Dunia seni merupakan dunia yang sangat lekat dengan perenungan. Seniman membutuhkan kesempatan untuk merenung dalam rangka menyambung inspirasi. Inspirasi yang nantinya melahirkan karya seni. Yang harapannya selalu ingin karyanya menjadi "Masterpiece".
Saya pernah mendengar bahwa seorang Piyu, pencipta lagu sekaligus gitaris band Padi sering melakukan proses perenungan ketika menciptakan lagu baru. Dalam pengakuannya dalam sebuah tayangan yang saya lupa ditayangkan dimana, Piyu berkata bahwa ia bisa mengunci diri berjam-jam di studio musik miliknya seorang diri untuk merangkai kata menjadi alunan nada lagu yang indah.
Begitu pula dengan pelukis. Beberapa cerita tentang pelukis juga mengkisahkan bahwa mereka sengaja berjalan-jalan keliling danau, bersepeda di pedesaan atau menyendiri di taman hanya untuk menangkap inspirasi dan suasana baru. Inspirasi inilah yang kemudian dihimpun dan dirangkai di studio lukis miliknya. Di studio inilah ia menelurkan karya lukis terbaiknya.
Sebagai pribadi apapun profesinya ternyata membutuhkan "studio"nya sendiri. Studio sebagai tempat khusus untuk merenung. Merenung sebagai kegiatan melepaskan sejenak ambisi yang ada dalam rangka memikirkan langkah hidupnya dengan nalar kecerdasan dan suara hati nuraninya.
Orang-orang masa kini banyak dianjurkan untuk merenung. Beberapa pihak suka merenung dengan cara meditasi. Meditasi sebagai sarana perenungan kini sedang ngetrend. Ditambah lagi dengan terapi Yoga yang juga menawarkan relaksasi diri. Waktu untuk bermeditasi dan beryoga pun berbeda-beda pada setiap orang.
Menurut beberapa orang, meditasi dan yoga merupakan cara efektif untuk merelaksasi diri. Namun upaya tersebut tidak murah. Karena membutuhkan bimbingan dari pelatih. Saya menyarankan untuk melakukan upaya perenungan setelah sholat. Perenungan setelah sholat ternyata lebih merilekskan, murah, dan teratur.

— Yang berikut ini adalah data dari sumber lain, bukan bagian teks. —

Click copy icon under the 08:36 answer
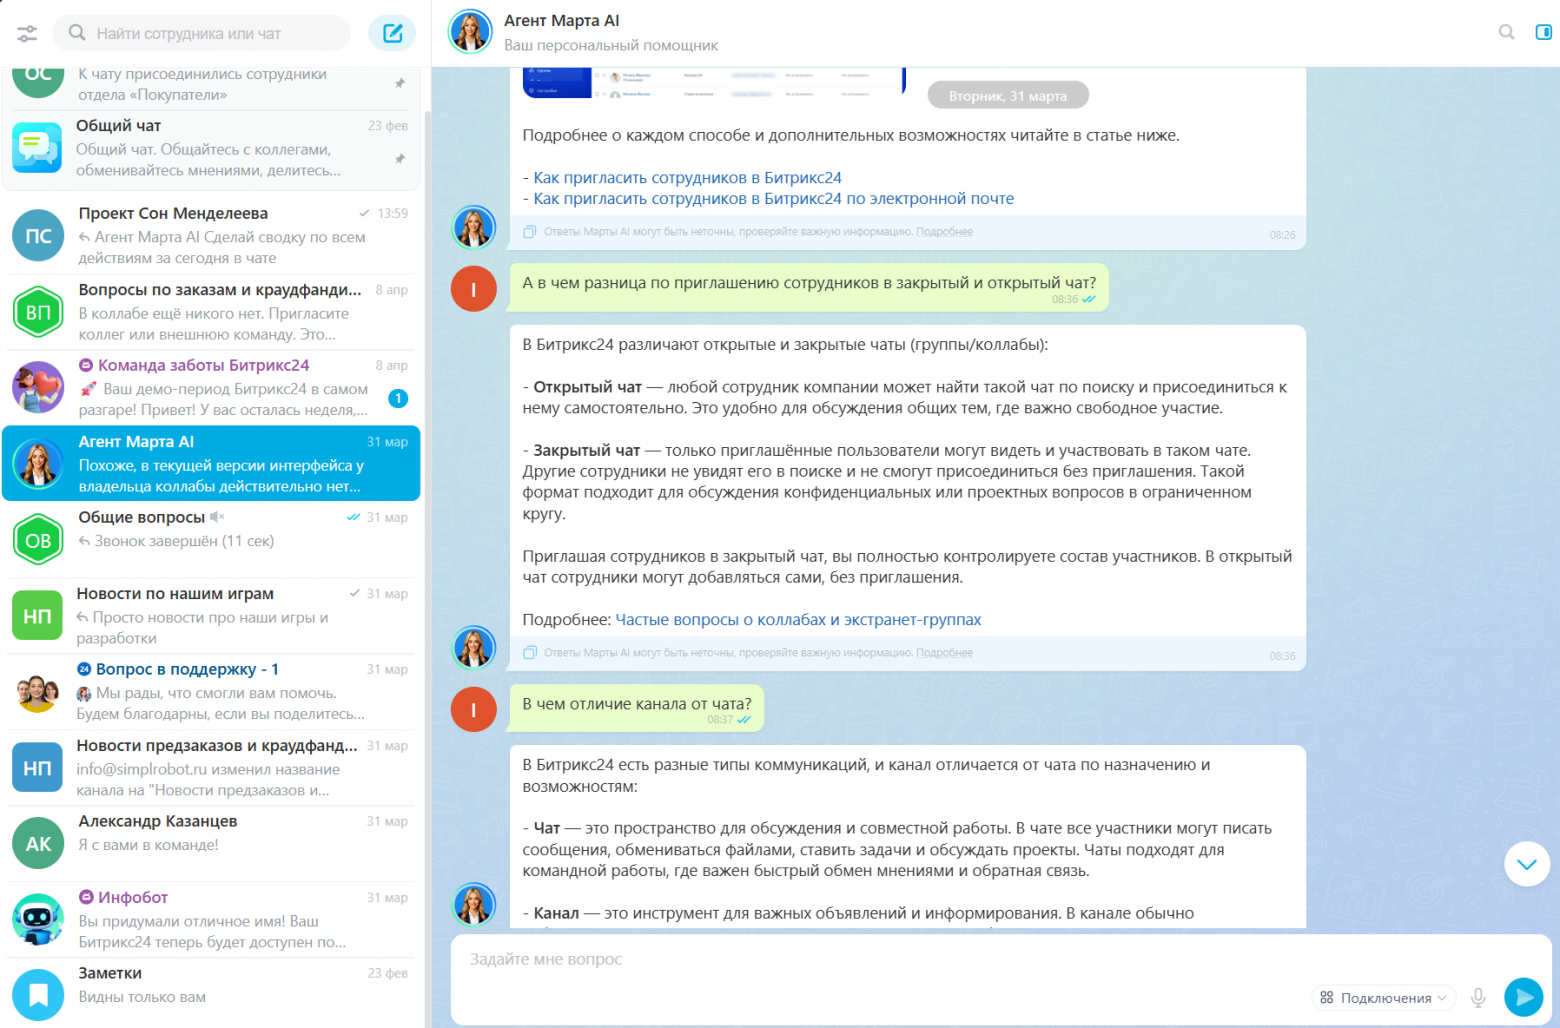The width and height of the screenshot is (1560, 1028). click(x=530, y=653)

Cara merenungnya pun cukup mudah, yaitu dengan cara memberikan pertanyaan-pertanyaan singkat pada diri sendiri. Kemudian biarkan hati nurani menjawab dengan bantuan otak. Selain itu tambah kesempatan untuk merenungkan tindakan yang sudah dilakukan. Ikhlaskan yang sudah hilang, syukuri apa yang sudah diperoleh dan berdoa untuk yang akan datang. Selamat merenung, bangun studiomu sendiri!